▶ **Work request**
Which of the lines below holds the string "Toggle"? Copy every line that does.

*** Opening of Records shown ***

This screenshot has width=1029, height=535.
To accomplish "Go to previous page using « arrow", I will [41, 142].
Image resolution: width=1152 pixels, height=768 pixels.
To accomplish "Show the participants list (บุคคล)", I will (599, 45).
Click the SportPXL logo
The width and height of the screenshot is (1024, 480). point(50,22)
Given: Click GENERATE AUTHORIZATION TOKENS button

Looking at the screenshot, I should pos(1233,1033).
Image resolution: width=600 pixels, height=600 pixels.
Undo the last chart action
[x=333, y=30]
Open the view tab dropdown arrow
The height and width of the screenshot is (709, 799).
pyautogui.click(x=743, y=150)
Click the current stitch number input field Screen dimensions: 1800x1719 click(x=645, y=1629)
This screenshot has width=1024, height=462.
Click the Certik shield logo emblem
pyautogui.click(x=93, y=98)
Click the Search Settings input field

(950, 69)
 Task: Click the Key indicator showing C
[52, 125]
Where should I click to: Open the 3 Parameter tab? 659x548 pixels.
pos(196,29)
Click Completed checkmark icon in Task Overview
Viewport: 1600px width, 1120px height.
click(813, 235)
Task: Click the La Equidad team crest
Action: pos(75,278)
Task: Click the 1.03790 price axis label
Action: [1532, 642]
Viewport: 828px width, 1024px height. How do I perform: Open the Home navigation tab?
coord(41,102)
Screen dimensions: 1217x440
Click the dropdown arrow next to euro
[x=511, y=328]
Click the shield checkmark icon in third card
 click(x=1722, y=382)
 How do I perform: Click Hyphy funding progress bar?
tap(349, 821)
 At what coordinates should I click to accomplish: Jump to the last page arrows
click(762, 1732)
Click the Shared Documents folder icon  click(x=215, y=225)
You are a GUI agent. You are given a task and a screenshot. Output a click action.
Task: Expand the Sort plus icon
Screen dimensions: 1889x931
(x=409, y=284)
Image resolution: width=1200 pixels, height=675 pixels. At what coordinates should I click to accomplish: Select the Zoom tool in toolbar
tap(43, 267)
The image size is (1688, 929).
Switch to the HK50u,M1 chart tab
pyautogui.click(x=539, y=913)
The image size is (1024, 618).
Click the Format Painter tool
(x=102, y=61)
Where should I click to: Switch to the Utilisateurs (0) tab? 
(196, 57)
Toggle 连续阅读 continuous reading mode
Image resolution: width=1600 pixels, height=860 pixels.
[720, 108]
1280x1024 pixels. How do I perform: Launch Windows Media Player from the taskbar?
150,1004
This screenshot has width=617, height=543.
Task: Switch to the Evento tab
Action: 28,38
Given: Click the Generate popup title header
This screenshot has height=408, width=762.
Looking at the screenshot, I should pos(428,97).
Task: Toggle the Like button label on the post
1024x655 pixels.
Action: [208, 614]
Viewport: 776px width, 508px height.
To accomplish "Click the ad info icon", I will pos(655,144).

*** Close of Records shown ***

▶ **Answer box**
Toggle 连续阅读 continuous reading mode
Task: Toggle the Like button label on the post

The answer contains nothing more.